On feast of great Bible translator, St. Jerome, Francis releases new apostolic letter.
St Jerome bequeathed to the Church “devotion to the Sacred Scripture, a ‘living and tender love’ for the written word of God,” says Pope Francis in a new Apostolic Letter on the 1,600th anniversary of the death of the great Doctor and Father of the Church.
“Jerome’s profound knowledge of the Scriptures, his zeal for making their teaching known, his skill as an interpreter of texts, his ardent and at times impetuous defence of Christian truth, his asceticism and harsh eremitical discipline, his expertise as a generous and sensitive spiritual guide,” the Pope writes in Scripturae Sacrae affectus (“Devotion to Sacred Scripture”), “all these make him, sixteen centuries after his death, a figure of enduring relevance for us, the Christians of the twenty-first century.”
A life devoted to Christ and His word
Reviewing the life of the fourth century saint, Pope Francis notes that Jerome devoted himself entirely “to Christ and His word,” working unceasingly “to make the divine writings accessible to others. The Pope highlighted two dimensions of the saint’s life especially: his “absolute and austere consecration to God,” and “a commitment to diligent study, aimed purely at an ever deeper understanding of the Christian mystery.”
Pope Francis dwells on Jerome’s love of Scripture, which focused on the “humble character of God’s revelation,” more than on “the narrative and poetic genius of the Bible.” Jerome approached the Scriptures in an even “more systematic and distinctive way” than the other early Christian Fathers, emphasizing the necessity of knowing the Bible in order to know Christ.
Study steeped in obedience
Jerome’s study of the Scripture, the Pope says, was steeped in obedience, both to God Himself and “to those in the Church who represent the living Tradition that interprets the revealed message.” But, Pope Francis insists, “The ‘obedience of faith’ is not, however, a mere passive reception of something already known; on the contrary it demands an active personal effort to understand what was spoken.”
Pope Francis notes that many people find the Bible difficult to read—not because of illiteracy, but because they have not learned the skills necessary to make the sacred text intelligible.
“This shows the need for an interpreter,” writes Pope Francis, adding, “Jerome can serve as our guide… because he leads every reader to the mystery of Jesus.”
The Vulgate translation
The Pope notes that Jerome’s translation of the Scriptures into Latin helped to shape western culture. “Jerome’s work of translation teaches us that the values and positive forms of every culture represent an enrichment for the whole Church,” while at the same time witnessing “to the fact that the Bible continually needs to be translated into the linguistic and mental categories of each culture and generation.”
Pope Francis also explains the importance of translation as a form of “hospitality”: a translator, he writes, “is a bridge builder,” helping people of different languages and cultures not only communicate with, but also understand one another.
“Today more than ever,” writes Pope Francis, “our world needs the medicine of mercy and peace.”
Devotion to Rome and the Popes
Saint Jerome was also known for his deep devotion to Rome and to the Popes. “At a turbulent time in which the seamless garment of the Church was often torn by divisions among Christians, Jerome looked to the Chair of Peter as a sure reference point.”
Jerome himself “was often involved in bitter disputes for the cause of the faith,” which he often carried out with great passion.
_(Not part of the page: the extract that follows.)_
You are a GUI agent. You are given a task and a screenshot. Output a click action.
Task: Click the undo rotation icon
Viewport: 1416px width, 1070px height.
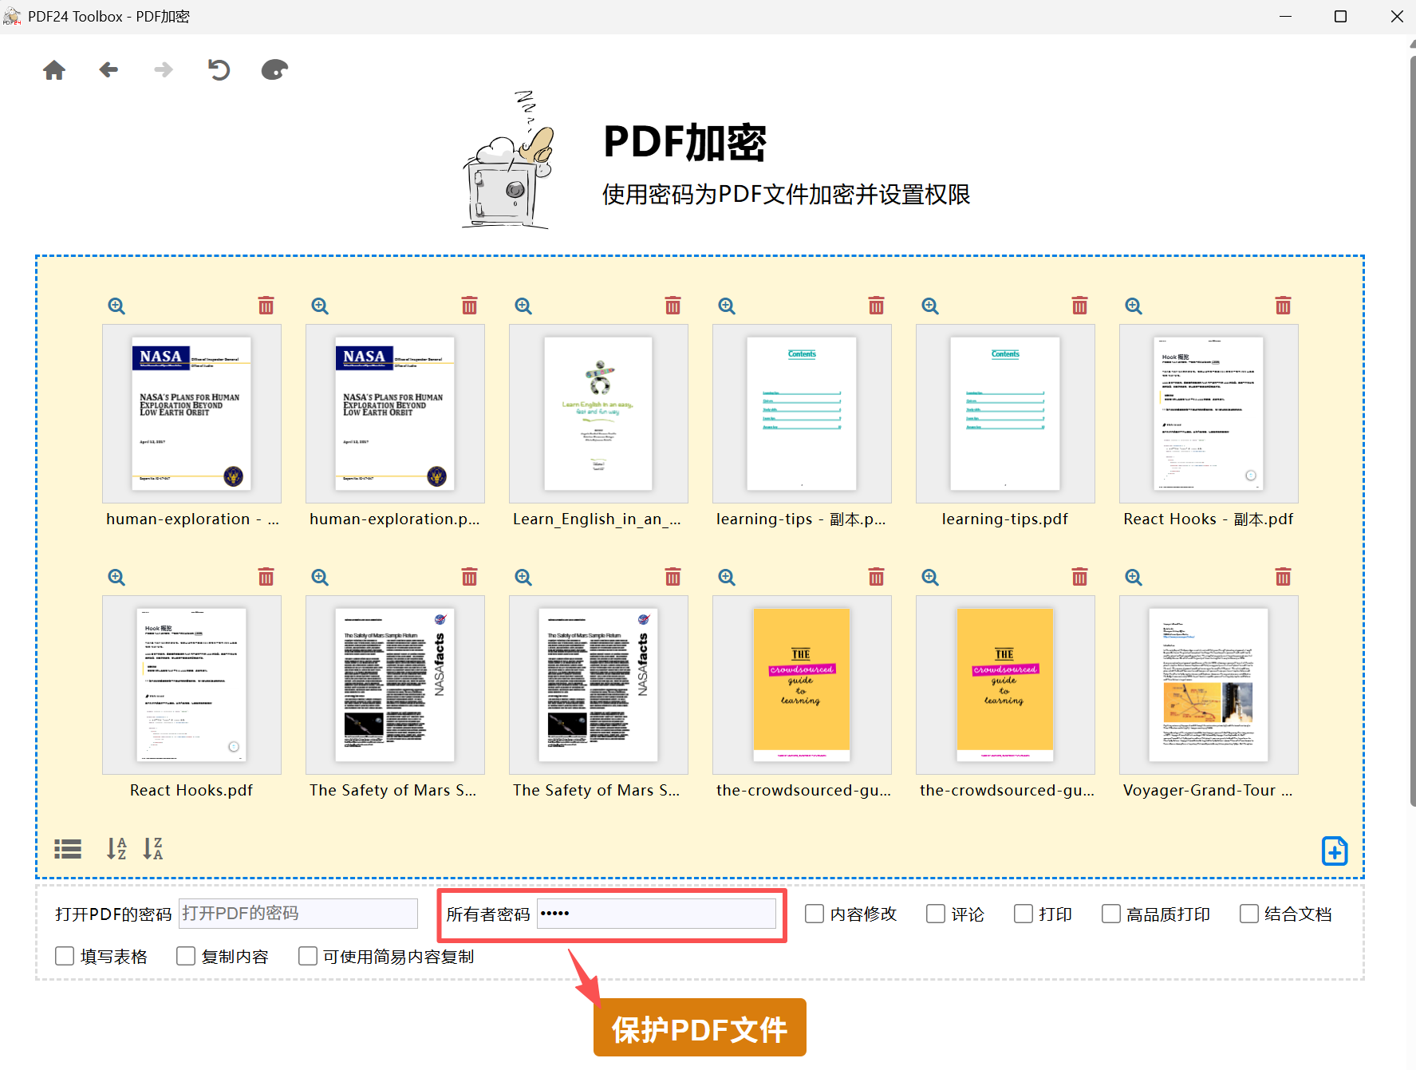coord(219,69)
Nonetheless, although willing to fight vehemently for the faith, Jerome loved and desired peace. “Today more than ever,” writes Pope Francis, “our world needs the medicine of mercy and peace.”
Example of love for the Scriptures
Concluding his Letter, Pope Francis appeals to everyone to take Saint Jerome as an example of love for Sacred Scripture and devotion to study. “I would like to pose a challenge to young people in particular,” he writes: “Begin exploring your heritage. Christianity makes you heirs of an unsurpassed cultural patrimony of which you must take ownership. Be passionate about this history which is yours. Dare to fix your gaze on the young Jerome, who, like the merchant in Jesus’ parable, sold all he had in order to buy the ‘pearl of great price’.”
Pope Francis expresses his hope that we might “love what Jerome loved,” rediscover his writings, and allow ourselves “to be touched by his robust spirituality.” He points to the Blessed Virgin Mary as “the model of prayerful reading of the Scriptures,” encouraging us to “entrust ourselves to Our Lady who, more than anyone, can teach us how to read, meditate, contemplate, and pray to God, who tirelessly makes Himself present in our lives.”